The National Scholastic Press Association (NSPA) is a nonprofit organization founded in 1921 for high school and secondary school publications in the United States. The association is membership-based and annually hosts high school journalism conventions across the country. The NSPA is considered to be one of the most prestigious award bodies in high school journalism, comparable to the Pulitzer Prize.

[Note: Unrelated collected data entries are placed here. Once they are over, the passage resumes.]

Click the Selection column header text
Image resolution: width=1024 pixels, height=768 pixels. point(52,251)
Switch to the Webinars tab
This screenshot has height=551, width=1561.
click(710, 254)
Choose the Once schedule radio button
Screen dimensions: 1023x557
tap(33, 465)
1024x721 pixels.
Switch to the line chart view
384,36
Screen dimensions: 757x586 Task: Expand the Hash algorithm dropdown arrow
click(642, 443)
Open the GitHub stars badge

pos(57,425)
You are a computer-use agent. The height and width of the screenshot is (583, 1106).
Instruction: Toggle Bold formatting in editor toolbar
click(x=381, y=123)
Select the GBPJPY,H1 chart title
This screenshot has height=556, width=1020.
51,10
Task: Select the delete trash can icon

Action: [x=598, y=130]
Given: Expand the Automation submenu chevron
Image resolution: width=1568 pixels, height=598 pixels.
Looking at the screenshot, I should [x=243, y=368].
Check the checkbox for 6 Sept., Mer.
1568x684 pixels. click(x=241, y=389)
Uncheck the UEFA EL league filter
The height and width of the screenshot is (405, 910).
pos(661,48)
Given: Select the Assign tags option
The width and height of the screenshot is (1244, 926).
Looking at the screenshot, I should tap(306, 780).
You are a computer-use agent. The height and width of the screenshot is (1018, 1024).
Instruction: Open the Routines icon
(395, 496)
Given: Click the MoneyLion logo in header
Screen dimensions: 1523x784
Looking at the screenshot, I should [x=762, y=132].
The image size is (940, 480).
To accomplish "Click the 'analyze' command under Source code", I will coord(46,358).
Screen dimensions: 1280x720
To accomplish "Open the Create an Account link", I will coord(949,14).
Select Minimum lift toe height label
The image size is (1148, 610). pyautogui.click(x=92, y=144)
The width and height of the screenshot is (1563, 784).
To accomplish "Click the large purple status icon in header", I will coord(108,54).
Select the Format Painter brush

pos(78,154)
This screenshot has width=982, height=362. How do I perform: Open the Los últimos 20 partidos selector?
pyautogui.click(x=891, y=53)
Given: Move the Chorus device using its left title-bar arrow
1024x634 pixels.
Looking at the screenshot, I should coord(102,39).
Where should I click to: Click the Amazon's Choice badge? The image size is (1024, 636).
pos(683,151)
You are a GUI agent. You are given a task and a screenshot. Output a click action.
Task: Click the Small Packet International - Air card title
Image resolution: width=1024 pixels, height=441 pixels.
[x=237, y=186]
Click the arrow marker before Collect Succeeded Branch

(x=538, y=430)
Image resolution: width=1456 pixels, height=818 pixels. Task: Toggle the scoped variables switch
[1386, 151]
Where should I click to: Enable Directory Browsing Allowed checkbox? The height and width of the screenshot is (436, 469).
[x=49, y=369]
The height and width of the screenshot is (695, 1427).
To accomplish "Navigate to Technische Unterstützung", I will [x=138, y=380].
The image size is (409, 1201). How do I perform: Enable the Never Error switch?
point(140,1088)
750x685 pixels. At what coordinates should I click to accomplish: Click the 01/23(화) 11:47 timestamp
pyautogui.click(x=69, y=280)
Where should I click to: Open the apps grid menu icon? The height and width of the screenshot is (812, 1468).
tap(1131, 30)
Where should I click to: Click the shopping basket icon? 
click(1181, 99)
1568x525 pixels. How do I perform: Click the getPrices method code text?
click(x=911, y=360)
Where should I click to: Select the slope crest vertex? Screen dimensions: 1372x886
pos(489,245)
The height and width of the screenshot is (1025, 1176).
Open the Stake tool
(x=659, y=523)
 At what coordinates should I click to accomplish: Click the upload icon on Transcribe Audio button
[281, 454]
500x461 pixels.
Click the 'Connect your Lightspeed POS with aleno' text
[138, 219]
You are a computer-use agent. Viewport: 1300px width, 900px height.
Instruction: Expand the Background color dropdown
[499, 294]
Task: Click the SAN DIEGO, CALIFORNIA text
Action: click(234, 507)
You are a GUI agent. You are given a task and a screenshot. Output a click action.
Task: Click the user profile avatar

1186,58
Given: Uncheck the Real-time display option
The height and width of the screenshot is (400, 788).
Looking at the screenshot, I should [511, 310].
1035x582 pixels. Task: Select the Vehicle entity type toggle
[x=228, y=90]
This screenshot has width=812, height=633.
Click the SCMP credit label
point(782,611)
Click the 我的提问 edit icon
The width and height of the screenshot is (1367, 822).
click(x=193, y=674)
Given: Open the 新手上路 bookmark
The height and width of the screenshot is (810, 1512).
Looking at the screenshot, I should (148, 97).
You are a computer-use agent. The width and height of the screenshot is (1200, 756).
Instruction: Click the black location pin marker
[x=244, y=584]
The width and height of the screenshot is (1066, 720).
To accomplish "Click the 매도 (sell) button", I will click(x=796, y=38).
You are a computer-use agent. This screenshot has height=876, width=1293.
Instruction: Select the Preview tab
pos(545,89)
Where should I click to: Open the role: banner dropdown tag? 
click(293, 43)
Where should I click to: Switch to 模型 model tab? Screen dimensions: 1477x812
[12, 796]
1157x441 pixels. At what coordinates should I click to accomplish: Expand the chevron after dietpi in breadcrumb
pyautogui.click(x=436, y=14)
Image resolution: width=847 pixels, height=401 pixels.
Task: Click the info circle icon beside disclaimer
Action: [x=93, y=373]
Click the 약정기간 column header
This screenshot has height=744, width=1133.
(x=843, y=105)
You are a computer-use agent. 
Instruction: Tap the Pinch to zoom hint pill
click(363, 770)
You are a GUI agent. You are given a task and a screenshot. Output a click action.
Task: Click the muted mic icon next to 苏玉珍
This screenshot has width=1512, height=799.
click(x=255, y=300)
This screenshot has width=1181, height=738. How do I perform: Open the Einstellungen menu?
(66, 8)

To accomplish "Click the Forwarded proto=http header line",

The NSPA scores publications in five areas: Concept & Essentials; Content; Writing and Editing; Photography, Art and Graphics; and Layout. Judges account for differences among literary, feature and specialty magazines and score accordingly. For example, if photography is not included in a literary magazine, the score will not suffer since the artwork and graphics will be evaluated for the score in this section. Marks of Distinction will be given for accomplishments of extraordinary merit.

To receive the highest All-American Award, the magazine must earn at least four Marks of Distinction and 450 points out of a highest point total of 500 points. About five percent of all entries receive the coveted All-American Award.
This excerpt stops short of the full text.